Selected excerpt
15. Machine Debuggers & Open Process Surgery#

While you may be familiar with debuggers and their use to find bugs in Java or python code there is much more to them than meets the eye.

There are low-level-debuggers that are designed and built to allow you to inspect and control the cpu and memory of a process, giving you direct access to the inner binary works of the computer and your code while it is running. In addition, low-level-debuggers may simultaneously let you work symbolically (with the source code of the program being debugged). This lets you both see what is going on in the CPU and memory and how this relates to the original ASCII source files you wrote to create the binary being run in the process. In our case the source files will be assembly source at first and then C later. Regardless using the underlying view of the CPU and memory will reveal what is really going on.

Figure: Using a debugger to conduct open Process Surgery. This figure illustrates the analogy between using a debugger like gdb to explore and mainiputate a process in a way that is similar to conducting a robotic surgery on a human patient. The patient is a running process, the robotic surgery tool is a gdb process attached to the target process, and finally the terminal we are running gdb is our inteface where we use the facilities of gdb to explore and mainipulate the target process.

While they can seem intimidating at first such low-level debuggers are incredibly powerful tools that help us freeze, dissect and modify a running program. In some sense they let us conduct surgery on a process. In doing so the anatomy of the hardware and software are laid bare for us to see and manipulate.

Like the shell the debugger, GDB, that we will use has a some what cryptic terminal interface with a some times strange command syntax. But like the shell once you get over the initial learning curve you will find the power you have at your fingertips to be quite remarkable.

Figure: Example of using the 'TUI' mode of gdb. Using the flexibility of TUI mode we have br

GNU Debugger (gdb) is the debugger we will use as it is the default debugger available on Linux. GDB was originally modeled after XDB from the BSD family of UNIX systems. To make our lives a little easier we will use the built in support gdb has for text windowed interface called TUI. The TUI mode will allow us to split the terminal interface of gdb into multiple portions in which we can keep a constant eye on information like the cpu registers while we issue commands. One can start gdb in tui mode in three ways: 1) use gdbtui as a shotcut for 2) starting gdb with the tui flag gdb -tui and 3) switching into tui mode after you started gdb in its default nontui mode eg. issue gdb to start it in its default mode and then issue the following command to gdb to switch into tui mode tui enable (similarly you can switch out of tui mode vai tui disable).

From here on in we will use gdb as our working choice but it is worth remembering that the concepts we talk about are applicable to other debuggers like xdb and lldb.

The problem
Reproduce, word for word, the part of the section on machine debuggers from "While they can" to "see and manipulate.".

Data block
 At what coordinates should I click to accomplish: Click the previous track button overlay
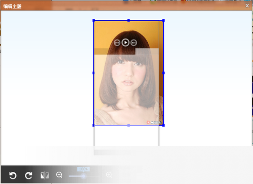coord(117,43)
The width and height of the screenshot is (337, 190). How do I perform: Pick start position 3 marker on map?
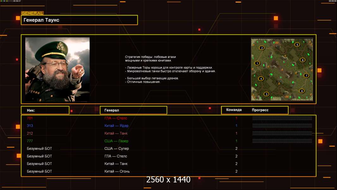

Problem solution
While they can seem intimidating at first such low-level debuggers are incredibly powerful tools that help us freeze, dissect and modify a running program. In some sense they let us conduct surgery on a process. In doing so the anatomy of the hardware and software are laid bare for us to see and manipulate.